Wigram souffla une poussière sur le cadre puis reposa soigneusement la gravure sur la rangée des livres de Jericho.

« Moi aussi, je l’espère », rétorqua-t-il en reculant pour mieux l’admirer. Il se retourna et sourit à Jericho. « Je l’espère sacrément moi aussi. »

Après le départ de Wigram, Jericho dut attendre plusieurs minutes avant de pouvoir bouger.

Il s’allongea de tout son long sur le lit, sans retirer son écharpe ni son pardessus, et écouta les bruits de la maison. Un quatuor à cordes plutôt lugubre que la BBC devait juger être un divertissement convenable pour un dimanche soir s’égrenait au rez-de-chaussée. Il y eut un bruit de pas sur le palier. Une conversation s’ensuivit à voix basse, qui s’acheva sur un rire féminin étouffé — celui de Mlle Jobey, sûrement. Une porte claqua. La citerne du dessus se vida et se remplit à nouveau. Puis le silence régna.

Lorsqu’il se remit en mouvement, environ un quart d’heure plus tard, ce fut avec une hâte affolée et maladroite. Il transporta la chaise de la tête de son lit à la porte et la coinça contre le panneau trop mince. Il saisit alors la gravure et la posa face contre le tapis râpé avant de retirer les taquets, de soulever le fond et de rouler les messages en un cylindre qu’il porta dans l’âtre de la cheminée. À côté du foyer, posée sur le dessus du petit seau à charbon, se trouvait une boîte d’allumettes contenant deux allumettes. La première était humide et refusa de s’enflammer, mais la seconde finit par faire naître une toute petite flamme jaune que Jericho dut affirmer et ragaillardir en faisant tourner lentement le bâtonnet sur lui-même avant de le placer à l’extrémité du cylindre de messages. Il continua de tenir les papiers qui se racornissaient et noircissaient jusqu’au dernier moment, jusqu’à ce que la douleur le contraigne à les lâcher dans l’âtre, où ils finirent de se désintégrer en minuscules particules de cendres.

5

CRIBLE

CRIBLE : preuve (le plus souvent un livre de code capturé ou un texte en clair) qui donne des indices permettant de décrypter un cryptogramme : « il va sans dire que le crible… est l’outil le plus essentiel de tout cryptologue »

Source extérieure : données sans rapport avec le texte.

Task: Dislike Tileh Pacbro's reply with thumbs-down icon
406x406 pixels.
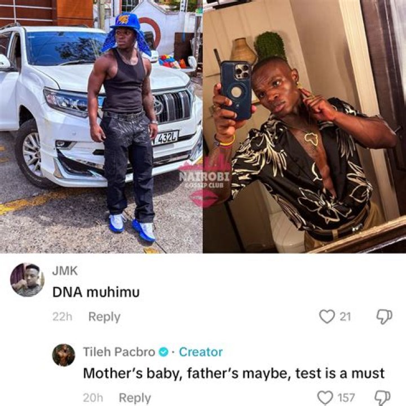Action: pos(382,398)
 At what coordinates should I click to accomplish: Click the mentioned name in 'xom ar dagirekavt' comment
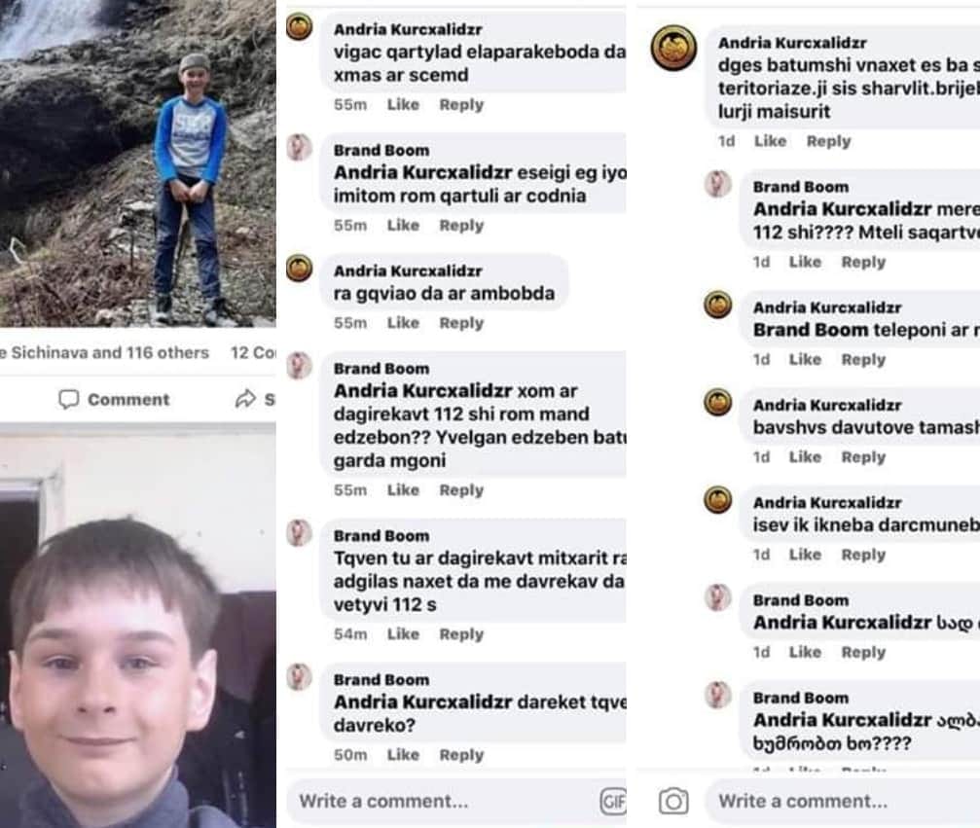pyautogui.click(x=423, y=391)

(Knox et al., op. cit., p. 27)

Lexique de cryptographie
(Top Secret, Bletchley Park, 1943)

1

Depuis le début de la guerre, le rouge à lèvres était dur et cireux — c’était un peu comme si l’on essayait de se colorer les lèvres avec une bougie de Noël. Quand, après plusieurs minutes de frottement soutenu, Hester Wallace remit ses lunettes, elle se regarda dans le miroir avec dégoût. Le maquillage n’avait jamais compté beaucoup dans sa vie, même avant la guerre, lorsqu’il y en avait à profusion dans les boutiques. Mais maintenant qu’il n’y avait plus rien à trouver, on attendait des femmes qu’elles aillent jusqu’à des extrémités proprement absurdes. Elle connaissait des filles dans la baraque qui se fabriquaient du rouge à lèvres avec de la betterave et le fixaient à la vaseline, qui utilisaient du bouchon brûlé et du cirage en fait de mascara ainsi que du papier d’emballage de margarine comme adoucissant pour la peau, qui se poudraient les aisselles au bicarbonate de soude pour ne pas sentir la transpiration… Elle arrondit les lèvres en une moue séductrice qu’elle transforma aussitôt en grimace. C’était vraiment tout à fait, tout à fait absurde.

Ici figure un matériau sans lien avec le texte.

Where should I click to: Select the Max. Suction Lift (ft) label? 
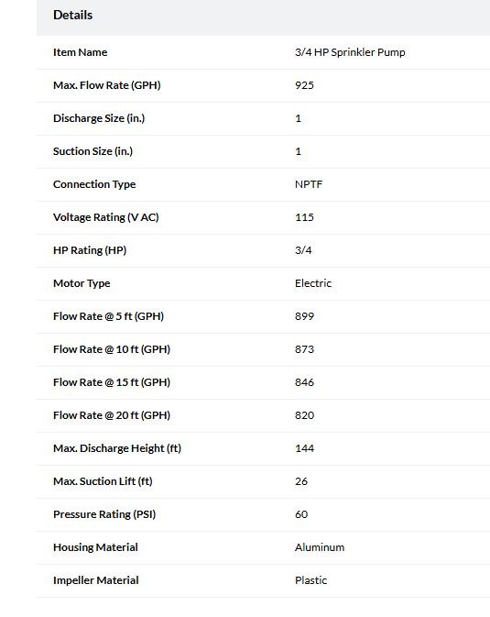(x=103, y=481)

La pénurie de maquillage semblait avoir fini par atteindre même Claire. Malgré l’abondance de pots et de flacons qui couvraient sa petite coiffeuse — Max Factor, Coty, Elizabeth Arden, chaque nom exhalant tous les charmes d’avant-guerre —, un examen plus rapproché révéla qu’ils étaient presque tous vides. Il ne restait plus rien que des traces de parfum. Hester huma chaque flacon et se laissa emporter par des images de luxe, de tenues de cocktail en satin signées Worth of London, de robes du soir au décolleté plongeant, de feux d’artifice à Versailles et au bal estival de la duchesse de Westminster et d’une douzaine d’autres stupidités merveilleuses dont Claire s’était tant targuée. Elle finit par dégoter un tube de mascara à moitié plein et un pot à couvercle de verre contenant encore deux bons centimètres de poudre de riz qui n’était plus vraiment compacte, puis elle entreprit de se les appliquer sur le visage.